What | Removed | Added |
---|---|---|
Status | NEW | RESOLVED |
CC | matz@suse.com | |
Resolution | --- | FIXED |
POSIX regexp character ranges are defined to be linguistic and not byte-valued. Hence something like [A-Z] contains all collation elements between the two endpoints A and Z. The locale "cs_CZ" (and for instance pl_PL and lt_LT, but not for example en_US or de_DE) define the collating order such that miniscule letters come in between their capital variants, like so: aAbB ... xXyYzZ Due to further complications in czech having to do with multi-character sequences the range A-X doesn't include the small x (even though it would normally given the above sorting order). But of course A-Y and hence A-Z do include the small x.
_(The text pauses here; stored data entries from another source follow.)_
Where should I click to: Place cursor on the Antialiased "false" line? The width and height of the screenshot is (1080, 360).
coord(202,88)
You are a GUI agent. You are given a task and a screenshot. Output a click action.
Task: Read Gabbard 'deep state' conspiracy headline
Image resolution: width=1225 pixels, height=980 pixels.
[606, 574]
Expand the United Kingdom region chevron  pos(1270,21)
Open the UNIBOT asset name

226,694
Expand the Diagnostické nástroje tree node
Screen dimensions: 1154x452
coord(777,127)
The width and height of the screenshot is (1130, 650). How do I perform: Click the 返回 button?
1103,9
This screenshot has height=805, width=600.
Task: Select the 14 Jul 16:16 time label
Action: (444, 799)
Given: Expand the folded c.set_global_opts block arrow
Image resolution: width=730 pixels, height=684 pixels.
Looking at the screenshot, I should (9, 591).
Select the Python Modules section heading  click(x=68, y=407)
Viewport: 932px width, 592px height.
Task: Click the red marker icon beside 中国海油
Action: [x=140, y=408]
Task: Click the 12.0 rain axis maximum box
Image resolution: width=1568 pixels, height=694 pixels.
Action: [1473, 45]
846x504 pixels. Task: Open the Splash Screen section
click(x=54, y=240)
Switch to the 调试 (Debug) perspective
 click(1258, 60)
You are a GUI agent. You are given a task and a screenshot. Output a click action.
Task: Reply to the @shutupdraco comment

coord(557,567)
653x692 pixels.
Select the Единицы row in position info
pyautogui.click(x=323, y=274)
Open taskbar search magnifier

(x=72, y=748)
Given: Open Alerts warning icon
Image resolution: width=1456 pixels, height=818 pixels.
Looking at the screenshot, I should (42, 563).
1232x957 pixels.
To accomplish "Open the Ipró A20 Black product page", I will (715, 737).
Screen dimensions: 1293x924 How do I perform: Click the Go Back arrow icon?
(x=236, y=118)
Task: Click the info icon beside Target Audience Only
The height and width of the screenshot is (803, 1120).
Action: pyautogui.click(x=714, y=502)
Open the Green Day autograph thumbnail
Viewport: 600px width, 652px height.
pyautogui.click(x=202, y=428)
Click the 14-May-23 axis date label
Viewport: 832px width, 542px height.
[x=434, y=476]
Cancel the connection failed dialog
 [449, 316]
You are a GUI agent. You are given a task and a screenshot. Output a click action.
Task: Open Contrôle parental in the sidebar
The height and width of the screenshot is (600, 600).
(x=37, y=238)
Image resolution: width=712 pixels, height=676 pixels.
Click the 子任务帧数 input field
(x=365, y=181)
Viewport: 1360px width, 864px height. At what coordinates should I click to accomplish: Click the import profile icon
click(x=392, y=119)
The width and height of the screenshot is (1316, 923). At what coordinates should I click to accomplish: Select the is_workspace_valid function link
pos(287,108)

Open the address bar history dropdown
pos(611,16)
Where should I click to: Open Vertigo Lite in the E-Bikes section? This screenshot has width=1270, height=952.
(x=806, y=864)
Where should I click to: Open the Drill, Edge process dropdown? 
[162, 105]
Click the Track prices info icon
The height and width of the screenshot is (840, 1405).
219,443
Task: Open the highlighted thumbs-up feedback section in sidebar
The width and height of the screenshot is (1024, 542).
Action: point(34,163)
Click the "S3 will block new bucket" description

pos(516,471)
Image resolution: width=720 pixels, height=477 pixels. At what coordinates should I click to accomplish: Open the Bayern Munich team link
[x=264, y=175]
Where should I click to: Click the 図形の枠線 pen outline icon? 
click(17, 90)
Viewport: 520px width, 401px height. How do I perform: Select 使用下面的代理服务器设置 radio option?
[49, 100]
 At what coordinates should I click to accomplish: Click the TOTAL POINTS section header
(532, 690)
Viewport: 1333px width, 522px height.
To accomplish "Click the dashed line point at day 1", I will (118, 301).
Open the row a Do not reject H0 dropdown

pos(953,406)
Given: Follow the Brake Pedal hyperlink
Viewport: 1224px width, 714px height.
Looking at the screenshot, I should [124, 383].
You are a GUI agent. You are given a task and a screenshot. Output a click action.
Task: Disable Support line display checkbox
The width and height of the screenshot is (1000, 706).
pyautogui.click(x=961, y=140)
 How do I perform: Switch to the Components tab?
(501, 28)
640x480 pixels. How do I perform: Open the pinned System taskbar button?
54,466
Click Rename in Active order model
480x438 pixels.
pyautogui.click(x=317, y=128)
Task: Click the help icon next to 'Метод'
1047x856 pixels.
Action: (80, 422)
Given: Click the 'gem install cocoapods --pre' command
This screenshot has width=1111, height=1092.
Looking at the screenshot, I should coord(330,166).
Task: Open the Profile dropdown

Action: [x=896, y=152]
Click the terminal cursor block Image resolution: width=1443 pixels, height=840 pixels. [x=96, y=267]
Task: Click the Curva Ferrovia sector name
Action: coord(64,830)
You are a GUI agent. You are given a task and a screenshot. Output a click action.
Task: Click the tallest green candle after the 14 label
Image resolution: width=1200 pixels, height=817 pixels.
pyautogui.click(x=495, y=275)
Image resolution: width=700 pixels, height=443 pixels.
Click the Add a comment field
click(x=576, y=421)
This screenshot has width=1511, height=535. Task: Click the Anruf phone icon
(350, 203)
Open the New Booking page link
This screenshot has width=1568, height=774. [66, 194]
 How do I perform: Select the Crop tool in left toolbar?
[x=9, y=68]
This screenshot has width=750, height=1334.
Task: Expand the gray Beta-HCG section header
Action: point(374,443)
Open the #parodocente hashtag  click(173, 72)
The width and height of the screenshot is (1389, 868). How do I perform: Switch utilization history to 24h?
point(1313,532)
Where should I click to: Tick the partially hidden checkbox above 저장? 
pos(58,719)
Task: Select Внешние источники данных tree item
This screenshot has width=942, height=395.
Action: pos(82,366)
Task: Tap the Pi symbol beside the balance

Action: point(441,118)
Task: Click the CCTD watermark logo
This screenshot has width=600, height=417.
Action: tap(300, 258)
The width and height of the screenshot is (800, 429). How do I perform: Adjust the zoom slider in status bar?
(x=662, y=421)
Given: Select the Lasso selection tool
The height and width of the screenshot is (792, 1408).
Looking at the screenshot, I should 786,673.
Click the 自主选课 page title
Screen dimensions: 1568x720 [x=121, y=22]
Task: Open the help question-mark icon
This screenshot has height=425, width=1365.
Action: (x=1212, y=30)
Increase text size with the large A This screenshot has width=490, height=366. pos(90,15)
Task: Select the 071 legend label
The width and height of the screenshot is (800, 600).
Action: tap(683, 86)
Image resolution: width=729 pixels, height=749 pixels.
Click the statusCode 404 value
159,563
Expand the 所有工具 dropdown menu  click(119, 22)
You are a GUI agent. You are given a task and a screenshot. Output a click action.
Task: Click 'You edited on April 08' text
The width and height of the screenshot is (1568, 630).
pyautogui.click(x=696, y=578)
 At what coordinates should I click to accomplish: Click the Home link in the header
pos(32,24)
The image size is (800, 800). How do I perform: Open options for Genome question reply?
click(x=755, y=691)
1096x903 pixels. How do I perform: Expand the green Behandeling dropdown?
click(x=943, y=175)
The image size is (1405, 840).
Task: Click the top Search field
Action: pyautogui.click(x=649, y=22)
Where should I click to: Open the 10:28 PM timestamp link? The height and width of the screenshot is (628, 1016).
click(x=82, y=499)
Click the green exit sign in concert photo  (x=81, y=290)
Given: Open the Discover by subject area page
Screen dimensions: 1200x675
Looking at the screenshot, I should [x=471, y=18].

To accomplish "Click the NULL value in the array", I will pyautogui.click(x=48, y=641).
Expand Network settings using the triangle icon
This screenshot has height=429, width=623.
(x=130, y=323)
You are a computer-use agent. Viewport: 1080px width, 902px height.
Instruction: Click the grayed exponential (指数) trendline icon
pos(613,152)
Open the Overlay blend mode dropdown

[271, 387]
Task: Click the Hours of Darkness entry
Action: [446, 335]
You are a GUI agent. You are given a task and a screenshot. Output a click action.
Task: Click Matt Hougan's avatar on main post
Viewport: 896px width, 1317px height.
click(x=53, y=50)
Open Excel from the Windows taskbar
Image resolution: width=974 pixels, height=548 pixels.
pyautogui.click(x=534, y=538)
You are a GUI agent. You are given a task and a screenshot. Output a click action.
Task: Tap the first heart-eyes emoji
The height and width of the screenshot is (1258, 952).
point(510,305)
If you want to see some more funny things do this: % echo chemie | LANG=cs_CZ.UTF-8 grep -E '^[^x]emie' chemie (doesn't match in most other locales). Reason: POSIX regexps match on a collating sequence (mapping of the input to collating elements), and 'ch' is a single collating element (to sort it between h and i), and hence is matched by the single character regexp [^x]. (This works only with POSIX compliant regexp engines, others will usually regard 'ch' as two characters). In short: (POSIX) character ranges and character classes are i18n'ed. They don't do simple ASCII like byte ranges or mapping. If you need that you have to use LC_COLLATE=C (and for mapping also LC_CTYPE=C). See for instance https://www.regular-expressions.info/posixbrackets.html Therefore: works as expected, INVALID.